Why apps matter so much more in Mobile

The last few months have seen an explosion in the forking of mobile platforms, with the folks in the Android domain leading the list. The list of alternate platforms is growing every day- starting with the forks used on mainstream tablets such as the Kindle Fire and the Nook tablet from B&N ranging all the way to more obscure versions such as “Yi” from Baidu and “Aliyun” which comes from the stables of Alibaba.com. Add to this list other peripheral platforms like HP’s WebOS,  a mobile version of Ubuntu, another one from Firefox, the list is endless.

Clearly these platforms need to fulfill a basic promise that has been set by iOS and Android as a table stakes item- for a platform to see any sort of adoption, it needs to have an established “app catalog.” No apps = no consideration. Period.

The most often used argument by these players when questioned about the “app-gap” is one of circumvention if not denial- that since most content is moving to the web anyway, the very notion of app-tonnage is but a minor niggle, even one that is irrelevant .  To most of them, browser sessions will rule the roost, with dedicated apps falling by the wayside as web-apps gain more and more traction. Why bother about an app catalog when you can build the world’s best web browser?

But its not as simple as it looks- here is why.

1. Apps are designed to bring content to you- you don’t have to go looking for it

Try this series of events—> open browser—>go to a website, navigate through layers upon layers of links on the top, bottom and both sides of the webpage before you can finally find the topic of interest.  Then click, double click to center your content and then wrangle yourself in a series of endless click-double click loops.

This is the problem- most mobile browsers may be desktop class, but most mobile websites are not. Layouts are optimized for an 18” + desktop monitor- and navigating through this maze of popups, blinking ads, nested DHTML and CSS menus etc. before getting to your content is a pain – whichever way you put it.

2. Apps remove the headache of remembering bookmarks, credentials and shortcuts

Mobile navigation is meant to be visual with a content first approach. A subscriber to a content website like say The New York Times, does not need to remember his credentials each time he wants to look up content. An app saves those precious seconds where a user needs to pause to think- and those seconds can mean the difference between accessing the content or getting frustrated and  distracted away. Plus, who wants to remember yet another username and password?

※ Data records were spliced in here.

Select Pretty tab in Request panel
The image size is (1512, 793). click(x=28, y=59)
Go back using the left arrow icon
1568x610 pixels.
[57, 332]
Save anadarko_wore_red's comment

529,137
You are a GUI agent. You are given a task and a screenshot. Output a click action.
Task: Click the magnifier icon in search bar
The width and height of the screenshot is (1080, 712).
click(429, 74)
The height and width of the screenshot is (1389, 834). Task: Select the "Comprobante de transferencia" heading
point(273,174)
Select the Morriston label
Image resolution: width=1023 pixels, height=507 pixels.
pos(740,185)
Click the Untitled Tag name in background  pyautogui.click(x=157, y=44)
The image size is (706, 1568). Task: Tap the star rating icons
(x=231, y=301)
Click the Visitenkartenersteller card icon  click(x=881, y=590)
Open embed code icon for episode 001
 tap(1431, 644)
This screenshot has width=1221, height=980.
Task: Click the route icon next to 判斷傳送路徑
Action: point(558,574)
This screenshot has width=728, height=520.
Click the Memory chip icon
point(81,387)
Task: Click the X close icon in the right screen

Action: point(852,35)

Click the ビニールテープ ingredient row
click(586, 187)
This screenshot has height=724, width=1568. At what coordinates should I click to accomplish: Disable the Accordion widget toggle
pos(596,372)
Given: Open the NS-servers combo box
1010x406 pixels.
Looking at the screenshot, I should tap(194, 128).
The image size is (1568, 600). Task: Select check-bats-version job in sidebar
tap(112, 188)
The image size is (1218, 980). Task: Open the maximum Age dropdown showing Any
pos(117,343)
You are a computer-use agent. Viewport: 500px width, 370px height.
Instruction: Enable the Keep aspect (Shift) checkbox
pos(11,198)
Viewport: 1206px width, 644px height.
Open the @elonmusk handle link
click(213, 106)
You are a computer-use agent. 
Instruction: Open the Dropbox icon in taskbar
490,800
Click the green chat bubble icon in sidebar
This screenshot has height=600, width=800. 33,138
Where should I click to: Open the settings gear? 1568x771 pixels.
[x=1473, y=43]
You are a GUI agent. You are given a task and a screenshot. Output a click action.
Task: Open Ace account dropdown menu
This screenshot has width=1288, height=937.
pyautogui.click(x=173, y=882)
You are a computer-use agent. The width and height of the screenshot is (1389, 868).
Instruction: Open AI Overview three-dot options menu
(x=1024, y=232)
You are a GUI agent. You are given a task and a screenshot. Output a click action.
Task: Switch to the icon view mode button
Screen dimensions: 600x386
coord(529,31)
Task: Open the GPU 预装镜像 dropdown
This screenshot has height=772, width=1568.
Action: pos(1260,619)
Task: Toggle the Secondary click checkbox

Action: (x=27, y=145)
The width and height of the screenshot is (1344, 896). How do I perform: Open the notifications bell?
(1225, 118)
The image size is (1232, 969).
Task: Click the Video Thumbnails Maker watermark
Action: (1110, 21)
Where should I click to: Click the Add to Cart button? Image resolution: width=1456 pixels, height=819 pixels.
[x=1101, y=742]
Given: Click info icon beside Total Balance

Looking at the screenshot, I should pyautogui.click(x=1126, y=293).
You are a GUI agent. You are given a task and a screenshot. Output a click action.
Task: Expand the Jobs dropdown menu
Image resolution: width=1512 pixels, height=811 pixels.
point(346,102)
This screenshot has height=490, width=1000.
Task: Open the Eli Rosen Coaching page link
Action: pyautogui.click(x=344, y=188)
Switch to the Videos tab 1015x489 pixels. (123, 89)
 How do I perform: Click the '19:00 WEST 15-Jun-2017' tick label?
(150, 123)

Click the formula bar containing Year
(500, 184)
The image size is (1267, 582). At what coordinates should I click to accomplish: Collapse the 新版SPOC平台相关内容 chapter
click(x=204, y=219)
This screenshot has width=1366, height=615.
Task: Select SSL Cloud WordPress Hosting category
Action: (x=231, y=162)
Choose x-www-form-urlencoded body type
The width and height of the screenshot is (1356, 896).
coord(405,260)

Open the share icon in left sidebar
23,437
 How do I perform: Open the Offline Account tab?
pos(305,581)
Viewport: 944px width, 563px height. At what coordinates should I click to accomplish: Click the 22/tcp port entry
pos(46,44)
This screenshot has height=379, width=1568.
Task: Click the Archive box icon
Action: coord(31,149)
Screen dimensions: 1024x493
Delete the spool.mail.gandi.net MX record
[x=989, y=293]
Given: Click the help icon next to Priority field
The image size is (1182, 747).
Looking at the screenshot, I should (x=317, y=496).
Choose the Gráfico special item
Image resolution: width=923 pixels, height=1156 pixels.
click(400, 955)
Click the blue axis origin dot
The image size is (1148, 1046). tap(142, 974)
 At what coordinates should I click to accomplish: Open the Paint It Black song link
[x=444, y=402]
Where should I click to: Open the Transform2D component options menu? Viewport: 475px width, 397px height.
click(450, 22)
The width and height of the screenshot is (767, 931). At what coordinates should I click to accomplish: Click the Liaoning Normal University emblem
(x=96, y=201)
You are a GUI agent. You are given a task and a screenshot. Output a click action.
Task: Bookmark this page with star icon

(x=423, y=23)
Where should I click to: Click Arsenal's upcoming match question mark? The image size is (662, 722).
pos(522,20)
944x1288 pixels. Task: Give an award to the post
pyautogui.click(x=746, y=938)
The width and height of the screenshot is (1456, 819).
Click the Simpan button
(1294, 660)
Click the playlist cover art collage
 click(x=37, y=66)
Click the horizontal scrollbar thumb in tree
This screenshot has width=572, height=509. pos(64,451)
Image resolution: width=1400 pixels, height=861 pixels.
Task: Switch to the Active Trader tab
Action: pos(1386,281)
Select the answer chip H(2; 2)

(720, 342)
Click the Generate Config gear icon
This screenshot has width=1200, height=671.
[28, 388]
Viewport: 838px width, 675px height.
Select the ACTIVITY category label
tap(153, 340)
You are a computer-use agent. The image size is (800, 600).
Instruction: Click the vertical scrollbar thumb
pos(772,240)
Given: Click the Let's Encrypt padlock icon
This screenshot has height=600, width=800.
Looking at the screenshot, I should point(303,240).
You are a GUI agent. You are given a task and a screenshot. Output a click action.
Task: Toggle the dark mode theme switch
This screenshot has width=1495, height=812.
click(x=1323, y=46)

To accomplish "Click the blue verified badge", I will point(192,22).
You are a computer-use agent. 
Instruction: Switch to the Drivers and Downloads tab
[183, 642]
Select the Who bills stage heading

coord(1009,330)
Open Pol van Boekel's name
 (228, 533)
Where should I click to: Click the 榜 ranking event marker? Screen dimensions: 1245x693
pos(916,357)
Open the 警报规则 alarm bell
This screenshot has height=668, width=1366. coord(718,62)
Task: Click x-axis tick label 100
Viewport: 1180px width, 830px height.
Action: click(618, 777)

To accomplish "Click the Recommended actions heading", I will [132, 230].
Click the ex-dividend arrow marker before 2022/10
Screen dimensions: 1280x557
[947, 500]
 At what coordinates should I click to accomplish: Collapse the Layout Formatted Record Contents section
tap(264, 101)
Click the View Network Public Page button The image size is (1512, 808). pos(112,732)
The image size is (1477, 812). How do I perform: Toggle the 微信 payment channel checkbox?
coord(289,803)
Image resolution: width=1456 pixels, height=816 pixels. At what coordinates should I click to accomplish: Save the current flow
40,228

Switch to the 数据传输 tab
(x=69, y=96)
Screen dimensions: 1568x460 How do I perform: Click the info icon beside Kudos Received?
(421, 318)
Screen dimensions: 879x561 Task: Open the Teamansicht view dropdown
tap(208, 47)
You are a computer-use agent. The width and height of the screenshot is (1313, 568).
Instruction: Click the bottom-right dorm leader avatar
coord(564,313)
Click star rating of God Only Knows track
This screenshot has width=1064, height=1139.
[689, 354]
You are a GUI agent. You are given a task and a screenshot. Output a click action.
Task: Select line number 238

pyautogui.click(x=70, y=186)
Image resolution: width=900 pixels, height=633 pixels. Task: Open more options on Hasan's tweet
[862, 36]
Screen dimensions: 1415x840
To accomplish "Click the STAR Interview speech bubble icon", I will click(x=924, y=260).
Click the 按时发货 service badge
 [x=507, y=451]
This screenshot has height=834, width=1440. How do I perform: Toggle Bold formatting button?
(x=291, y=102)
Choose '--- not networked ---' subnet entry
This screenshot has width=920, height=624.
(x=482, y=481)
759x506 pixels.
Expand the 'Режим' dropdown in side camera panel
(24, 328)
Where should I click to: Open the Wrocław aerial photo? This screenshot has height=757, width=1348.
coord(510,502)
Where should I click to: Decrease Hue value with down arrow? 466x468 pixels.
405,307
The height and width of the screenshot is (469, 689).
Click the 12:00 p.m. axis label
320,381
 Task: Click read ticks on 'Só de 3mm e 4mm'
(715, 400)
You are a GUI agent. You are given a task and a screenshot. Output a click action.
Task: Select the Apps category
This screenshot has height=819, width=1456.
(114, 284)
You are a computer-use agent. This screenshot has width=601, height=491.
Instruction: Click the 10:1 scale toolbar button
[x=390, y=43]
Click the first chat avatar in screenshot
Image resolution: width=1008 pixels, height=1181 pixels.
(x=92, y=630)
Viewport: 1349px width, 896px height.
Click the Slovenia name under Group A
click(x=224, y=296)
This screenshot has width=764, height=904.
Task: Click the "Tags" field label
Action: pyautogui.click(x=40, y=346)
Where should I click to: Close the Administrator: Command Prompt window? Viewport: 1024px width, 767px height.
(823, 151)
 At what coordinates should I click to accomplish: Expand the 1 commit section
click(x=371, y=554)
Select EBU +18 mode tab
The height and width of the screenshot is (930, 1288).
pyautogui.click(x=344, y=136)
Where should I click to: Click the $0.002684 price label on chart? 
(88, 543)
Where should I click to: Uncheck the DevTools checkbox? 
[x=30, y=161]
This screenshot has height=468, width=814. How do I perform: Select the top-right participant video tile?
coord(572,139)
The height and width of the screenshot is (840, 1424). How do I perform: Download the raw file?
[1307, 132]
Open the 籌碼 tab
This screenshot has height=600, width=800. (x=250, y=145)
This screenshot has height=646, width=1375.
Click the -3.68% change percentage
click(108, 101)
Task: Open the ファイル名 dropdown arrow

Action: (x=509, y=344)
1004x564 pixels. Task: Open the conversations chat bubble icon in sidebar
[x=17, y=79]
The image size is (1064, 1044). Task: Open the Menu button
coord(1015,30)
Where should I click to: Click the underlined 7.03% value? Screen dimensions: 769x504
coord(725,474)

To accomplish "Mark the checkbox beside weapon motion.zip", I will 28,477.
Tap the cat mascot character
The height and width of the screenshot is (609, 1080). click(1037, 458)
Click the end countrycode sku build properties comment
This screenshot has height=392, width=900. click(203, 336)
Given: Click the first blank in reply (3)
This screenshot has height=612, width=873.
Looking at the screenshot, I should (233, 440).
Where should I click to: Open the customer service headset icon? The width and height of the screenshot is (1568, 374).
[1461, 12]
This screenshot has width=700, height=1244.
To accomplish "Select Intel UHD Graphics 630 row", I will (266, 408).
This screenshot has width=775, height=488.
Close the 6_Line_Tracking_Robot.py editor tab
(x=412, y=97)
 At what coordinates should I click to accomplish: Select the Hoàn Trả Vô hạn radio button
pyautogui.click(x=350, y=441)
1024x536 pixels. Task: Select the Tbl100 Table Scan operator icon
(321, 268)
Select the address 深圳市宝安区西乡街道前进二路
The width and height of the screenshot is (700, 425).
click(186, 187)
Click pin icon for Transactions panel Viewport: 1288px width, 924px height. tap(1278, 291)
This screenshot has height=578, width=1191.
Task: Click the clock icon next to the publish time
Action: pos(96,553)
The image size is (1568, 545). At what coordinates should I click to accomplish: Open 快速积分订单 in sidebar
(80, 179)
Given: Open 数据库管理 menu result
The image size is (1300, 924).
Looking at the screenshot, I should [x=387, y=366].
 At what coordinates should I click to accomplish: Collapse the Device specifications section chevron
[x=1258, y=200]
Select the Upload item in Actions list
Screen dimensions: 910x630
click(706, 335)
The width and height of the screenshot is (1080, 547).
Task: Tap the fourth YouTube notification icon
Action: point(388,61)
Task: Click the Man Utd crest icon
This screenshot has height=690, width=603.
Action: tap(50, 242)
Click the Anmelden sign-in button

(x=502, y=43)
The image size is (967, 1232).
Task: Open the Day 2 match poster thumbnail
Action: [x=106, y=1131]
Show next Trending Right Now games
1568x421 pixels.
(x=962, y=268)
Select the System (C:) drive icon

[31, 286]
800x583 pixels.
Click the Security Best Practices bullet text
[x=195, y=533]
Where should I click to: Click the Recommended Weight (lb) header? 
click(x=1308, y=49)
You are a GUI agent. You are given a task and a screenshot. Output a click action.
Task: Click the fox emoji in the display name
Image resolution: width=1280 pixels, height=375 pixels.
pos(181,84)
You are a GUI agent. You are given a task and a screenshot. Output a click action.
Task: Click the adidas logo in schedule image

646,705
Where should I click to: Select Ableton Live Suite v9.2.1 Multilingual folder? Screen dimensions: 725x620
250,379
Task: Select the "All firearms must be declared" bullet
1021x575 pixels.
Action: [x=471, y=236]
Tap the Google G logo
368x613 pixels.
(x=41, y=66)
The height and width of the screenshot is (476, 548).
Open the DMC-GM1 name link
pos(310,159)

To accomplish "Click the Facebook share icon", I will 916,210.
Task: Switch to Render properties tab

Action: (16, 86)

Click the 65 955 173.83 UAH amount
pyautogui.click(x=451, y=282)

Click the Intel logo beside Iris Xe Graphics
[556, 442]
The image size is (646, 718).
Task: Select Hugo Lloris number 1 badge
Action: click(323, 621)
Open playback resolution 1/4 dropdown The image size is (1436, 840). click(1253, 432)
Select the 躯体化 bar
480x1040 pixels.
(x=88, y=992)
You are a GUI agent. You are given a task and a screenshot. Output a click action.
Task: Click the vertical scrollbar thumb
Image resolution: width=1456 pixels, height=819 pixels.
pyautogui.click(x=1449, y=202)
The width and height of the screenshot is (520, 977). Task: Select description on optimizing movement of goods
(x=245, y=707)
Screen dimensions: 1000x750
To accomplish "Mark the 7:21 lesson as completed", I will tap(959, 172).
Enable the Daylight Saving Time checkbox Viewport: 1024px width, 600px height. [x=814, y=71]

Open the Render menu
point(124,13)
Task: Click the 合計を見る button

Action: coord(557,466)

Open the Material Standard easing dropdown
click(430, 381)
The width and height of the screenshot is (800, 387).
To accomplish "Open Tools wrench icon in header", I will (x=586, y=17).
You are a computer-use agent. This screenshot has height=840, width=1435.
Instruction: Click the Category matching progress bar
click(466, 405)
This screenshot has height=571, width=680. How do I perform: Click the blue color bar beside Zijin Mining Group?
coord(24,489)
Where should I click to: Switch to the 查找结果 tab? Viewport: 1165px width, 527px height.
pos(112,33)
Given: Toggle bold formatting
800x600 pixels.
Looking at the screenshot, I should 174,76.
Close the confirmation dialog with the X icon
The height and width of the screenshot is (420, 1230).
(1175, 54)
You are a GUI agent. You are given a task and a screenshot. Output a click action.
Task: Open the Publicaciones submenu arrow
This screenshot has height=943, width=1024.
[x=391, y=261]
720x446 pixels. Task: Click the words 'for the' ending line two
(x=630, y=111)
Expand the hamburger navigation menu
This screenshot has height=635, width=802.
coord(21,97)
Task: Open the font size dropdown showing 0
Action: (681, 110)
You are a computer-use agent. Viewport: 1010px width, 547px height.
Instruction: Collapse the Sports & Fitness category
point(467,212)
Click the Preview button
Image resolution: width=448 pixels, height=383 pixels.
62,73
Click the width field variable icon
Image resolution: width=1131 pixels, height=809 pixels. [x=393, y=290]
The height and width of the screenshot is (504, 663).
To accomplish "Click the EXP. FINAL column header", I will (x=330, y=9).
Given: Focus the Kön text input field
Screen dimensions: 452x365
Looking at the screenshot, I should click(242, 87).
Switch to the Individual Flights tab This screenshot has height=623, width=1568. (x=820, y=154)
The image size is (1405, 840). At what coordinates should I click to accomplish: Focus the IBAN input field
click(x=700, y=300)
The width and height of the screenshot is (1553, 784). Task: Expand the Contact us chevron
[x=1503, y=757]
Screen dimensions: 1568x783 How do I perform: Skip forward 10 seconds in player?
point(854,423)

3. Apps exploit hardware in a native way that no amount of web-friendly code can

Clearly apps are more than just bringing web content to the confines of a tiny screen. Take games like Need For Speed that make use of the hardware elements of the device for motion controls such as the accelerometer and the gyroscope to render real time content. The same is true with mapping and navigation apps that use the digital compass. Oh and what about apps like Skype that need access to the camera, the microphone and the speakers? The APIs for hardware that can be accessed within the browser engine are limited- if not non-existent, so certain apps need to be native to the OS, and not tied to web content.

4. Focuses on content – No ads and distractions, panning, pinching and zooming:

Unlike browser based sessions where your screen becomes a smorgasbord of flashing ads, pop up screens, refreshing frame elements, live stock tickers and a zillion scorecards, apps let you get to your content first. Oh- and you don’t have to “click here to skip this ad”, or “wait 30 seconds for your article to load.” Given the limitations of small screens, every pixel is optimized to be used as efficiently as possible.

5. No lags:

While HTML5 shows much promise in terms of offering a zero lag experience, the fundamental premise is that app sessions are basically rendered using the browser’s rendering engine. While this is relatively less consequential for apps that are light (Amazon’s Kindle App), it can be a little dicey on heavier content. A native app hooks into the device’s plumbing at a level so deep that no browser engine can come close to.